Wednesday, March 02, 2005

Master of the universe

Not only does EU law takes primacy over the national laws of member states, it is also superior to rules made under the World Trade Organisation, even where EU law infringes WTO rulings.

That is the finding of the supreme court of the EU, the European Court of Justice, which yesterday ruled against a Belgian banana importer who sought to use a WTO ruling to challenge EU trade quotas.

The case arose after Belgian import company Van Parys complained to Belgium's highest court after it was denied licenses in 1998 and 1999 to import a certain quantity of bananas from Ecuador. The refusal was based on EU import quotas and the Belgian court passed it on the ECJ.

Van Parys argued that the EU rules broke international trade regulations, the WTO having ruled in 1997 that the EU contravened world trading rules through its system of tariffs and quotas that protected European, African and Caribbean banana producers against competition from US companies exporting from Latin America.

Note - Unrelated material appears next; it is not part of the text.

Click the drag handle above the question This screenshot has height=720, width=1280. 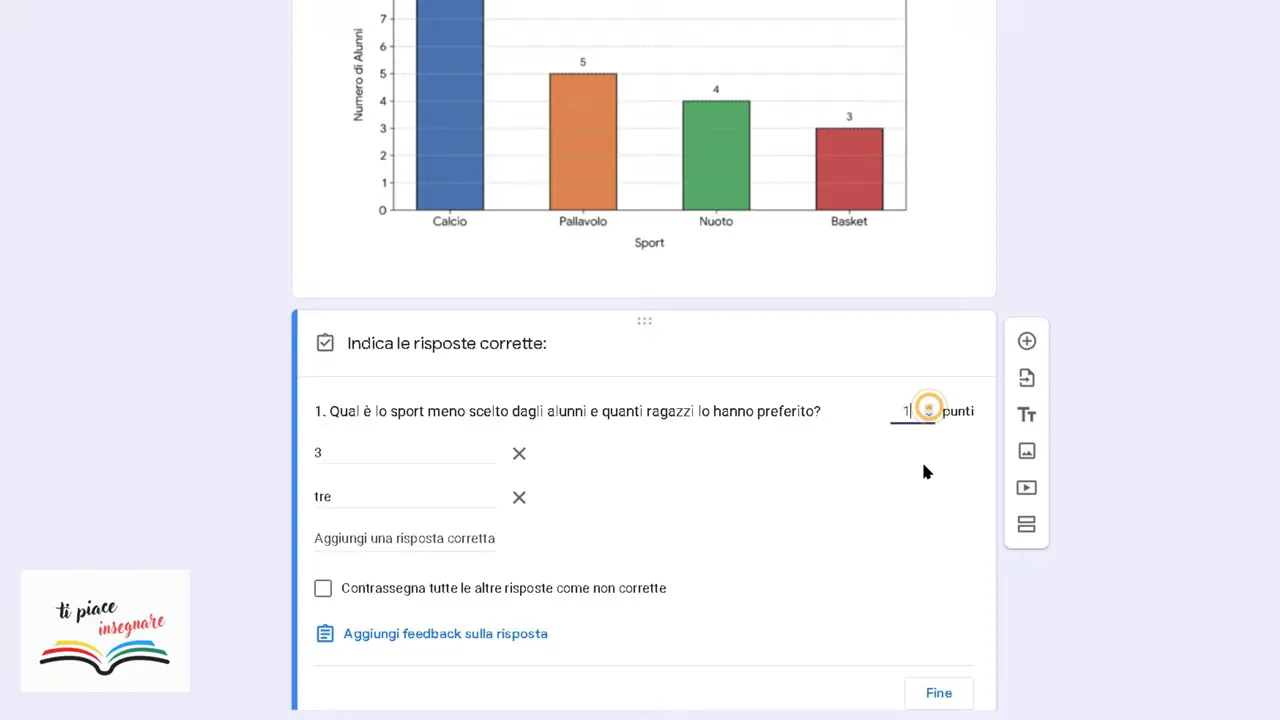click(x=644, y=321)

However, the ECJ held that a WTO ruling does not override European law. "WTO agreements are not in principle among the rules which the Court must take into account when reviewing the legality of measures," the judges declared.

Crucially, the Court said any judicial ruling would trample on the rights of EU institutions – and we mustn't do that, must we. Thus, the only time WTO decisions can be considered is when the EU has already modified its own rules in order to abide by the trade body's rulings.

For a treaty-based body that claims it is bound by the rule of law, this is an interesting decision. Adamant that member states must abide by the terms of the EU treaties, the Court is effectively saying that only its treaties matter and that member states must ignore other treaty obligations where there is conflict.

In one fell swoop, therefore, the ECJ has not only condoned member states breaching their treaty obligations to a world body, it has also said that they cannot comply with them unless they are permitted to do so by the EU. That, I suppose, elevates the EU to the status of master of the universe.